El trámite para la implementación de la factura electrónica se une al impulso del proyecto 'Verifactu', con la finalidad de luchar contra el fraude fiscal.
El ministro de Economía, Comercio y Empresa, Carlos Cuerpo, durante una rueda de prensa posterior al Consejo de Ministros, a 17 de marzo de 2026, en Madrid (España).
El ministro de Economía, Comercio y Empresa, Carlos Cuerpo, durante una rueda de prensa posterior al Consejo de Ministros, a 17 de marzo de 2026, en Madrid (España).

 

El Consejo de Ministros aprobó este martes un real decreto que establece la obligatoriedad del uso de facturas electrónicas entre empresas y profesionales, llamado sistema B2B. La norma se aplicará de forma progresiva: un año de plazo para compañías con facturación superior a 8 millones de euros y dos años para el resto, contados desde la publicación de la orden ministerial que regulará la plataforma pública para facturación.

Esta iniciativa busca acelerar la digitalización empresarial, reducir la morosidad y facilitar que las empresas, sobre todo pymes, reciban sus pagos con mayor rapidez y previsibilidad, según señaló el ministro de Economía, Comercio y Empresa, Carlos Cuerpo, en la rueda de prensa tras la reunión del Consejo de Ministros.

El real decreto establece que una factura electrónica es un archivo estructurado para lectura automática, superando el uso de PDF, Excel o papel. También impone la obligación de informar sobre el estado de cada factura, incluyendo su aceptación y fecha de pago efectivo.

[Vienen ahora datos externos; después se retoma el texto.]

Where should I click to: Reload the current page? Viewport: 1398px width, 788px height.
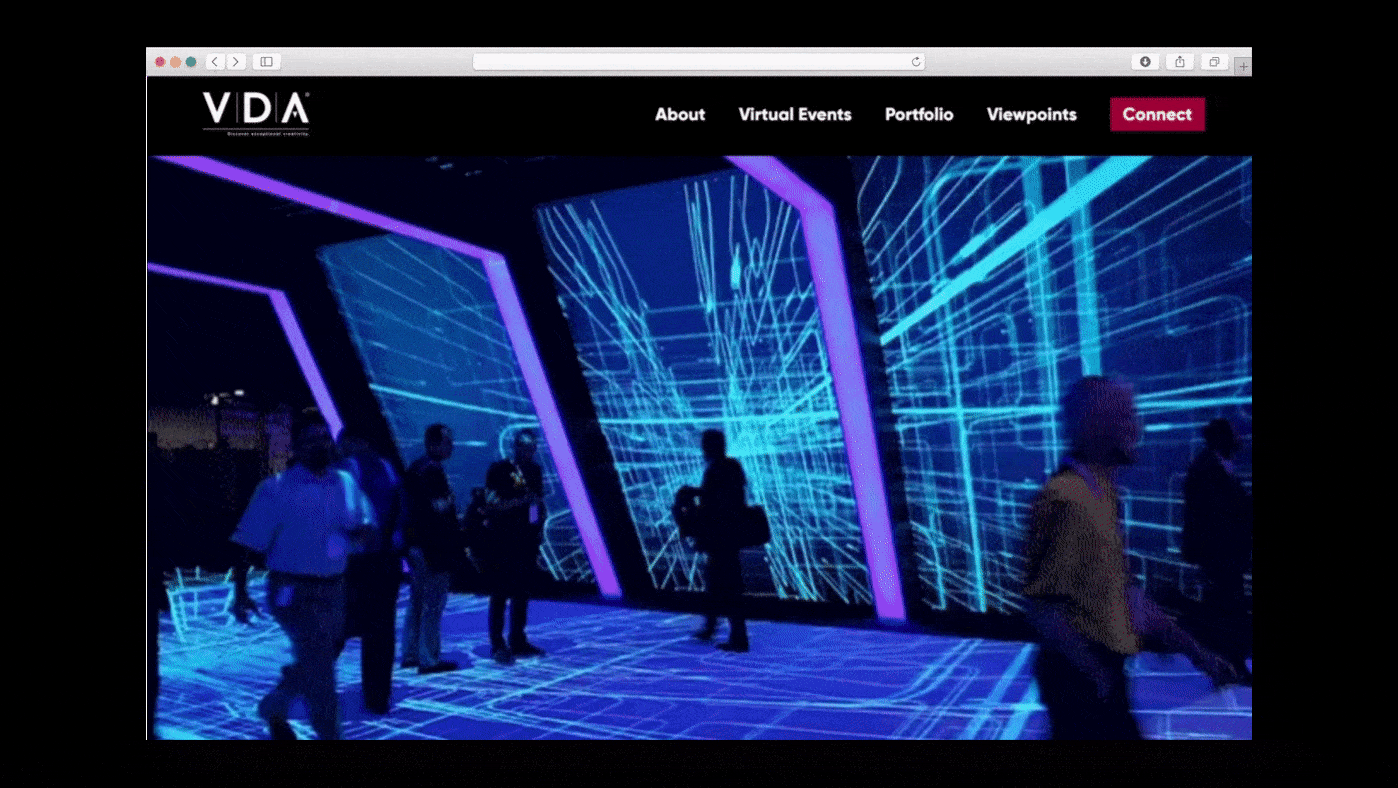916,61
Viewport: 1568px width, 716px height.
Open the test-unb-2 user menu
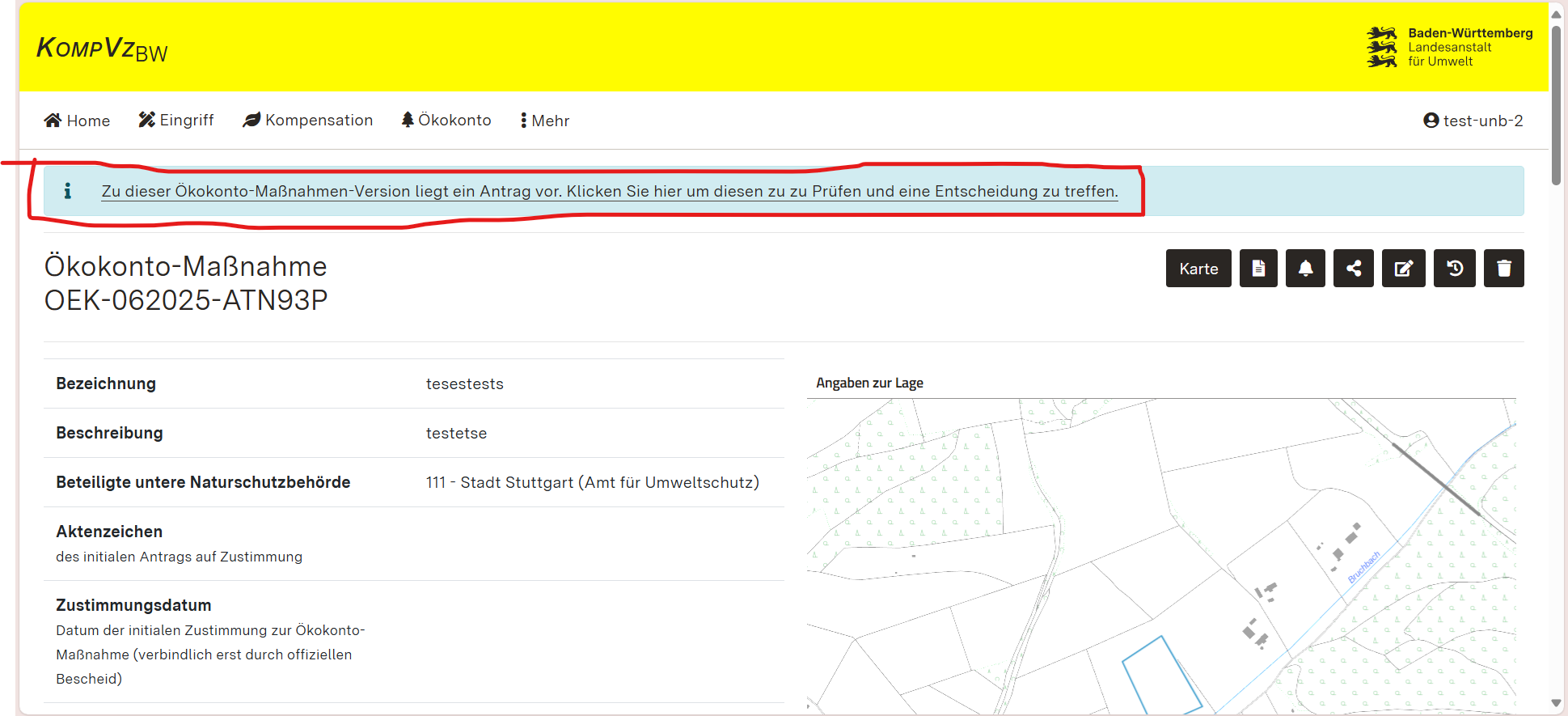1473,121
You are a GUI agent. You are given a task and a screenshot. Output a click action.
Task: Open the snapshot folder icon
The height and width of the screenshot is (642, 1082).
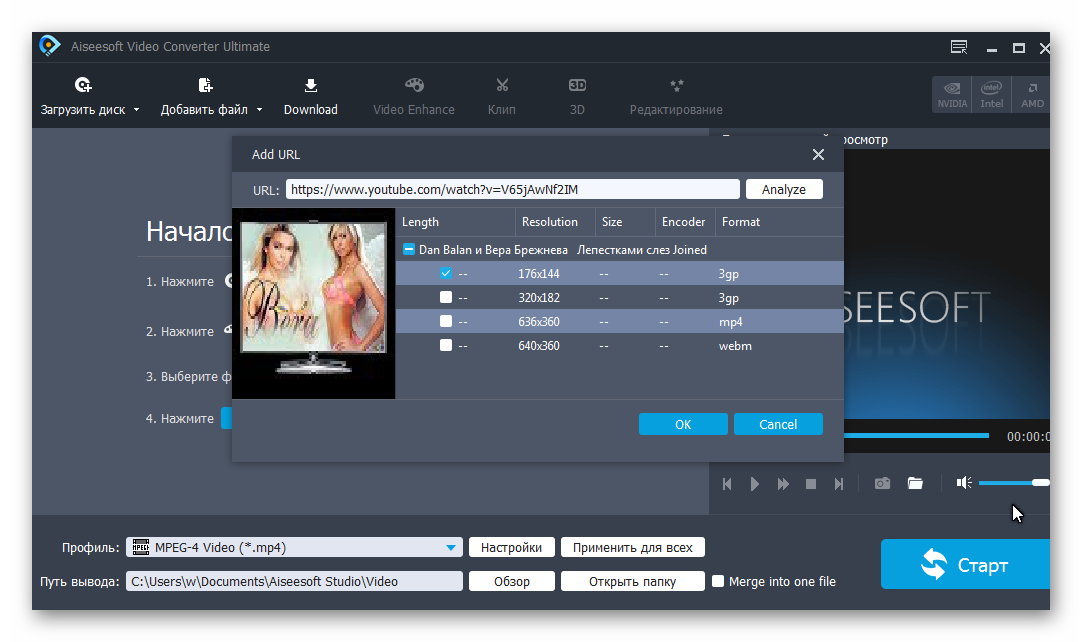(915, 483)
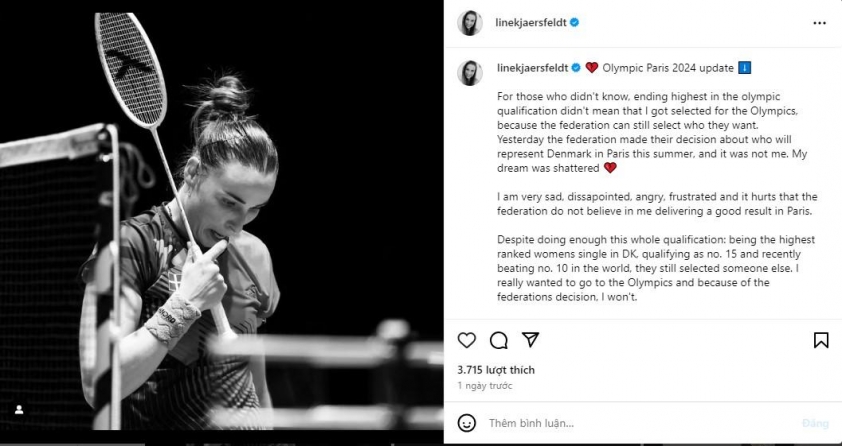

Para el intercambio de facturas electrónicas, las empresas podrán elegir entre dos opciones: plataformas privadas interconectadas para evitar la necesidad de formar parte de la plataforma del cliente, o una solución pública y gratuita creada por la Agencia Estatal de Administración Tributaria (AEAT), dirigida a todos los empresarios o profesionales, incluyendo autónomos con volumen bajo de facturación.

La entrada en vigor será gradual: un año para compañías que facturan más de 8 millones y dos años para las demás, comenzando a contar desde la publicación de la orden técnica de Hacienda, prevista antes del 1 de julio de 2026.

Carlos Cuerpo aclaró que el real decreto contempla un tiempo de adaptación suficiente, considerando el tamaño y características de las empresas obligadas.

  1. Diferencias con Verifactu
  2. Reducción de cargas y ahorro para las empresas

Diferencias con Verifactu

Este real decreto referente a la factura electrónica B2B surge al mismo tiempo que otro proyecto del Ministerio de Hacienda, denominado 'Verifactu'. Aunque este último ya está vigente, su aplicación práctica se pospone hasta 2027.

Ambos proyectos se han tramitado simultáneamente, pero tienen objetivos distintos. Verifactu está orientado a combatir el fraude fiscal en cualquier tipo de transacción, estableciendo obligaciones para los desarrolladores de software de facturación que dificultan la manipulación de los registros y estableciendo mecanismos para reportar información fiscal a la Agencia Tributaria.

Reducción de cargas y ahorro para las empresas

Por otro lado, la normativa sobre factura electrónica B2B desarrolla el artículo 12 de la Ley Crea y Crece (18/2022) y se alinea con la estrategia europea para la digitalización del IVA, conocida como la iniciativa VIDA de la Comisión Europea.

Según el Ministerio liderado por Carlos Cuerpo, esta modalidad de facturación automatizada genera un ahorro considerable en tiempo y recursos para las empresas que la utilizan.

La automatización facilita la recepción de cientos o miles de facturas anuales en un formato estructurado que los programas contables pueden procesar directamente. Esto es un avance frente a la introducción de facturas en PDF o papel, donde los datos deben ser manualmente ingresados en los sistemas, a menudo por diferentes vías o direcciones. Esta eficiencia ha motivado su adopción en sectores como gran consumo, automoción, suministros sanitarios, hoteles y agencias de viaje.

Actualmente, en España se intercambian más de 550 millones de facturas electrónicas anuales, con un ahorro estimado superior a 2.700 millones de euros. Como referencia europea, Italia opera este sistema desde 2019, gestionando más de 2.000 millones de facturas electrónicas al año.

El Gobierno estima que, al alcanzar un volumen similar al italiano, el ahorro para las empresas españolas podría superar los 8.000 millones de euros anuales.